Industri manufaktur, konstruksi, hingga otomotif sangat bergantung pada integritas sambungan logam yang kuat dan tahan lama. Di SMK Miftahul Salam, penguasaan Teknik Pengelasan penyambungan logam menjadi disiplin ilmu yang dipelajari dengan tingkat ketelitian yang sangat tinggi. Siswa tidak hanya dilatih untuk memegang stang las dan memercikkan api, tetapi mereka dibekali dengan pengetahuan mendalam mengenai karakteristik setiap material yang mereka kerjakan. Pendidikan di sini ditekankan pada penguasaan berbagai posisi pengelasan, mulai dari bawah tangan hingga posisi vertikal dan di atas kepala, guna memastikan fleksibilitas keahlian siswa di lapangan kerja yang sebenarnya.
Fokus utama dalam kurikulum sekolah ini adalah mencetak ahli pengelasan yang memiliki sertifikasi standar industri. Siswa mempelajari berbagai metode, seperti las busur manual (SMAW), las gas metal (GMAW), hingga las tungsten (GTAW) yang membutuhkan ketenangan tangan luar biasa. Di bengkel praktik Miftahul Salam, keselamatan kerja atau K3 adalah hukum yang tidak boleh dilanggar. Penggunaan pelindung diri yang lengkap dan pemahaman terhadap bahaya radiasi serta asap las menjadi bagian dari pembentukan karakter siswa. Hal ini dilakukan agar mereka tidak hanya mahir secara teknis, tetapi juga memiliki kesadaran tinggi terhadap perlindungan kesehatan diri dalam jangka panjang.
Kelebihan utama dari program di sekolah ini adalah adanya materi mengenai metalurgi dasar. Siswa diajarkan bagaimana panas dari busur las dapat mengubah struktur mikro dari logam dan bagaimana cara mengendalikannya agar tidak terjadi keretakan atau distorsi. Memahami sifat fisik dan kimia logam sebelum, saat, dan sesudah proses pengelasan adalah apa yang membedakan seorang tukang las biasa dengan seorang teknisi las profesional. Di laboratorium, siswa melakukan pengamatan terhadap daerah terpengaruh panas (Heat Affected Zone) untuk memastikan bahwa sambungan yang dibuat tetap memiliki sifat mekanik yang diinginkan tanpa mengurangi kualitas material dasar.

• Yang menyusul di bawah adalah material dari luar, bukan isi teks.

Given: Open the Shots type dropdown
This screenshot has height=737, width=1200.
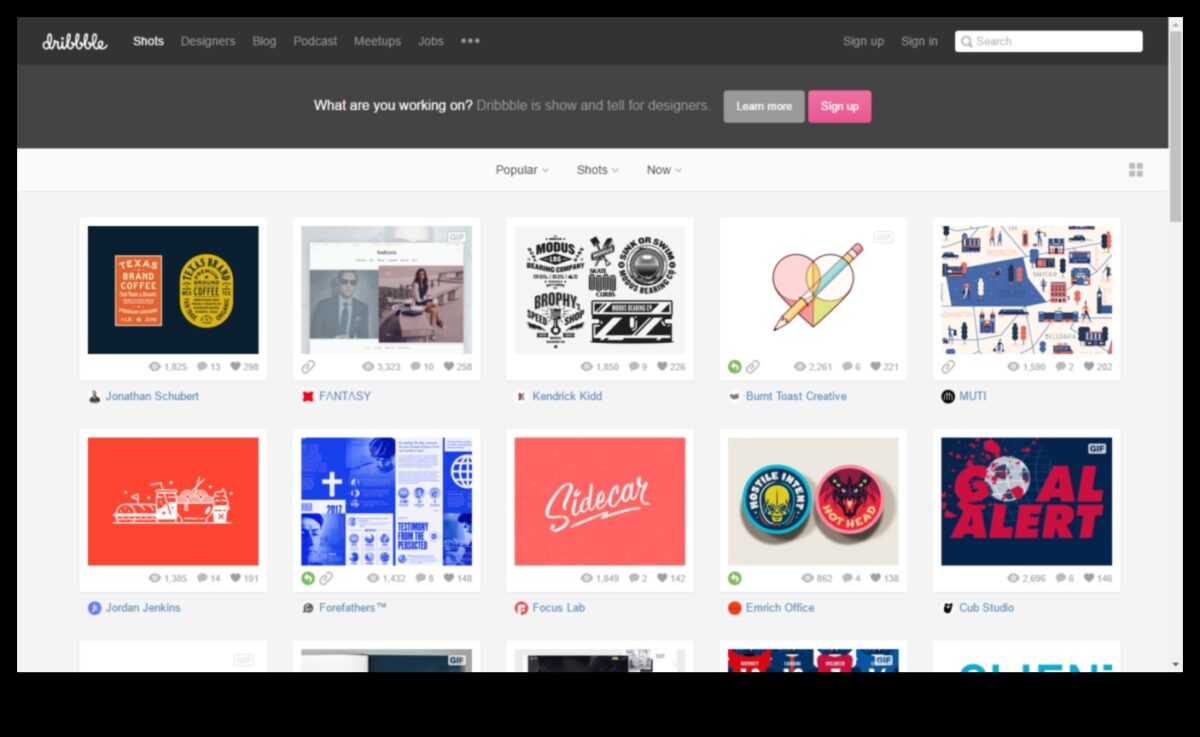Looking at the screenshot, I should pos(597,170).
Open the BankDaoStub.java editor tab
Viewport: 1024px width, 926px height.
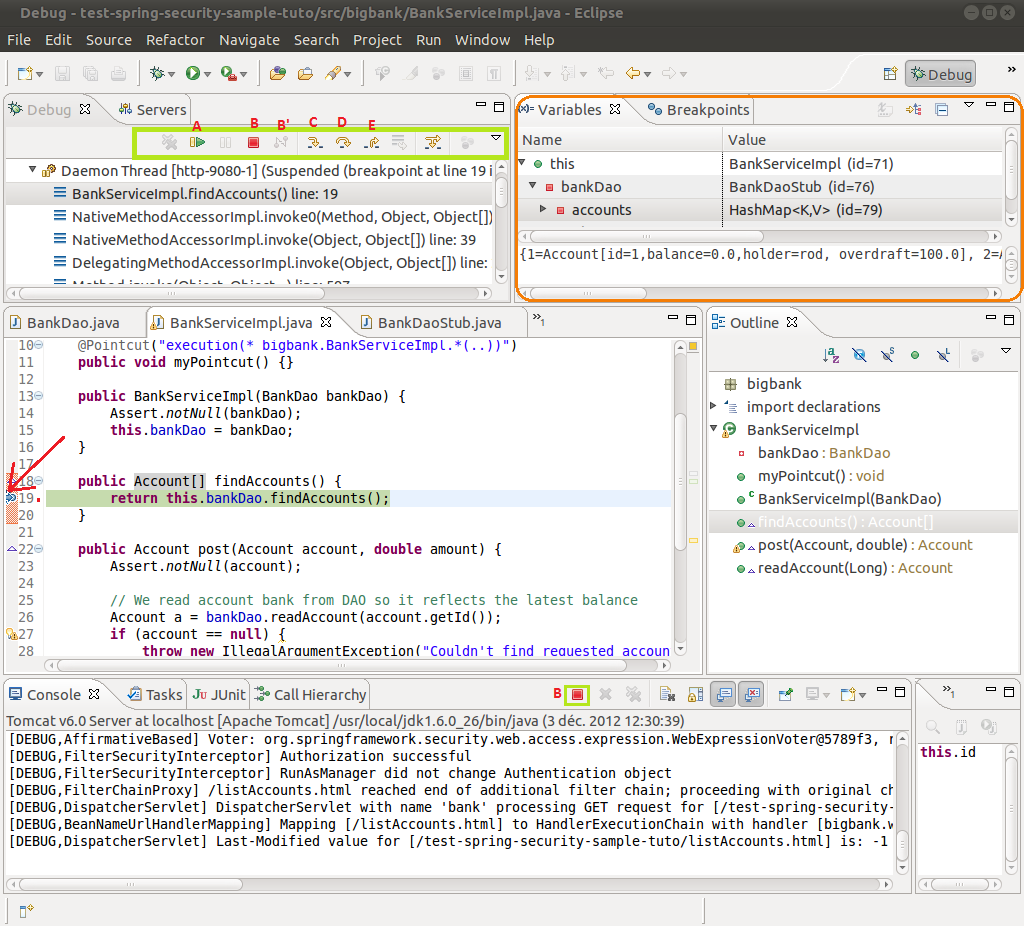click(438, 322)
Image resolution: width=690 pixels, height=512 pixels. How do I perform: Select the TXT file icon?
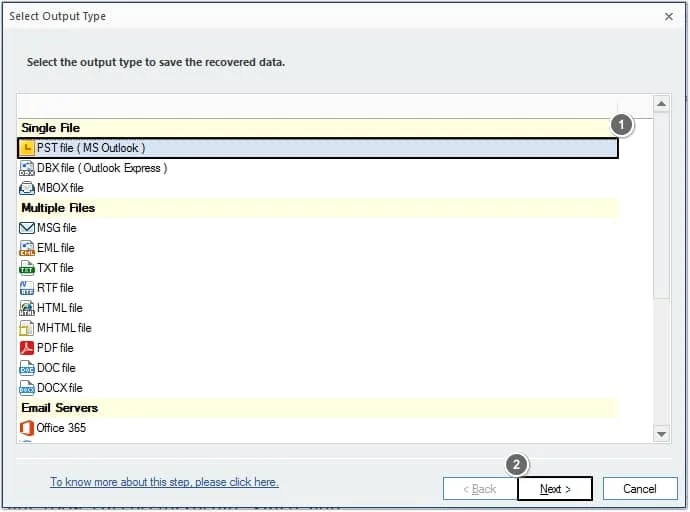[27, 268]
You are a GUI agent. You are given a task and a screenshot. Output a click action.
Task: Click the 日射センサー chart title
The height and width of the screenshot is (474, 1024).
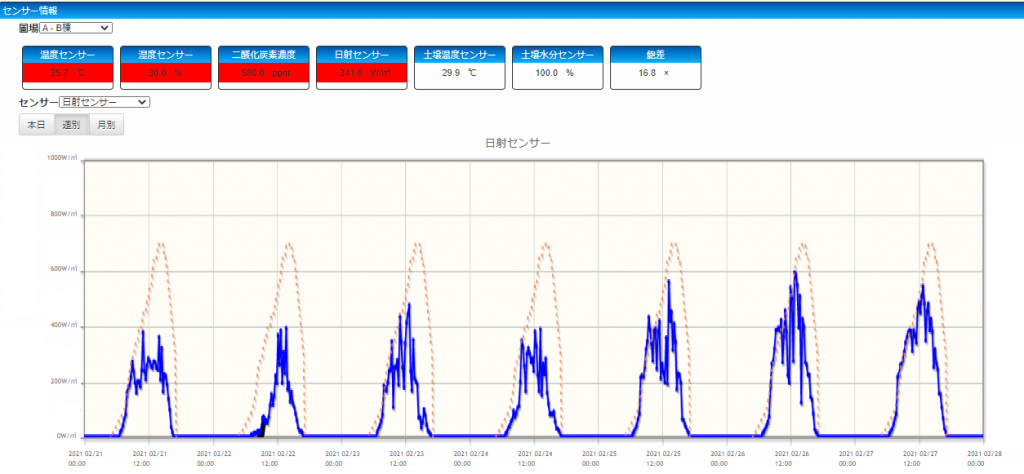pyautogui.click(x=517, y=144)
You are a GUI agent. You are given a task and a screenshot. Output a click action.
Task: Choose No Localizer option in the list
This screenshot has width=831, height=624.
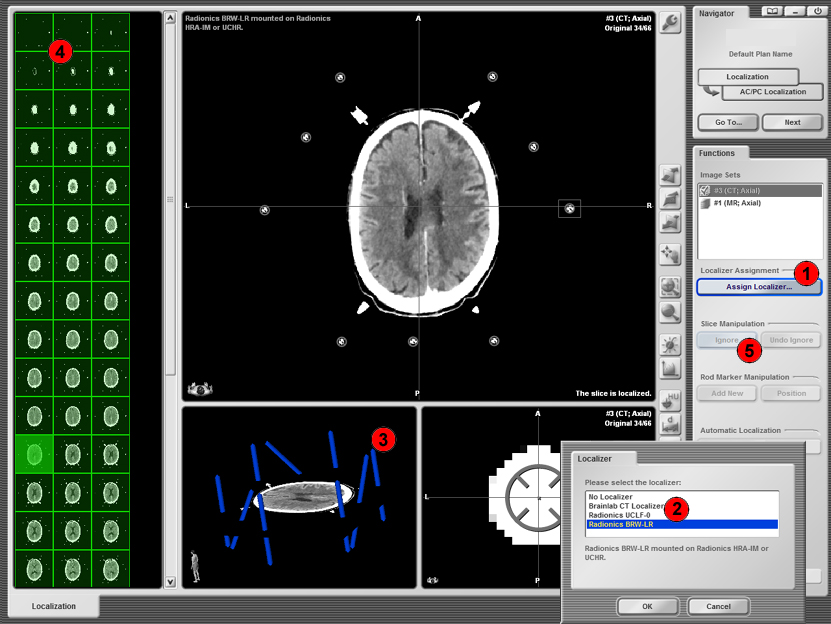tap(612, 497)
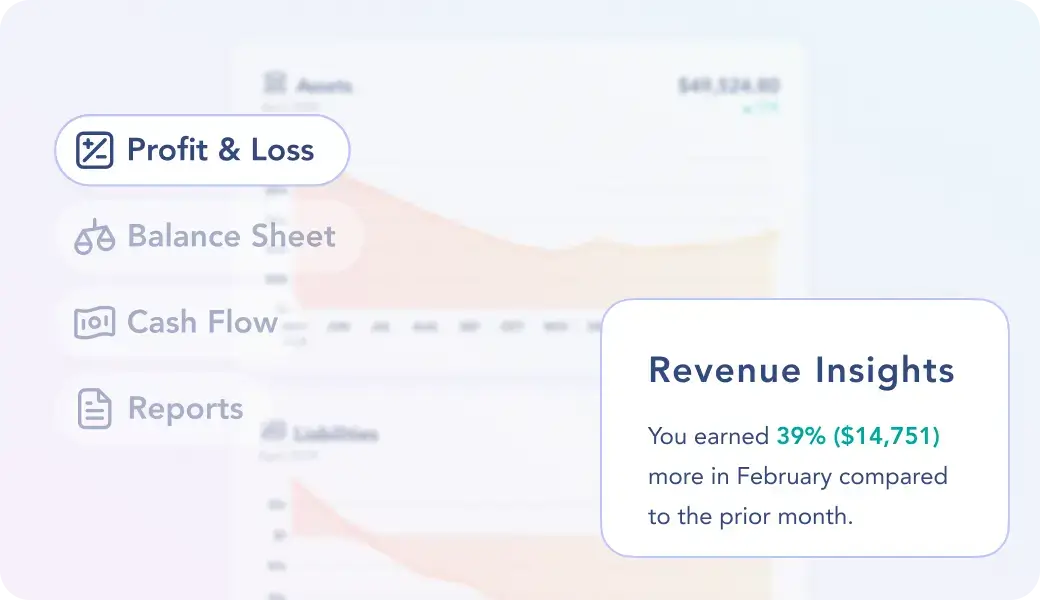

Untuk memastikan hasil kerja yang sempurna, setiap hasil praktik siswa harus melalui serangkaian uji kekuatan yang ketat. Pengujian ini meliputi uji visual untuk melihat kerapian alur las, hingga pengujian merusak (destructive test) seperti uji tarik dan uji tekuk. Selain itu, diperkenalkan juga konsep pengujian tidak merusak (non-destructive test) menggunakan penetran cair untuk mendeteksi adanya cacat halus yang tidak terlihat oleh mata telanjang. Standar pengujian yang tinggi di SMK Miftahul Salam bertujuan agar siswa terbiasa bekerja dengan orientasi pada kualitas tanpa kompromi, karena dalam dunia industri berat, kegagalan sebuah sambungan las dapat berarti kerugian materi bahkan nyawa.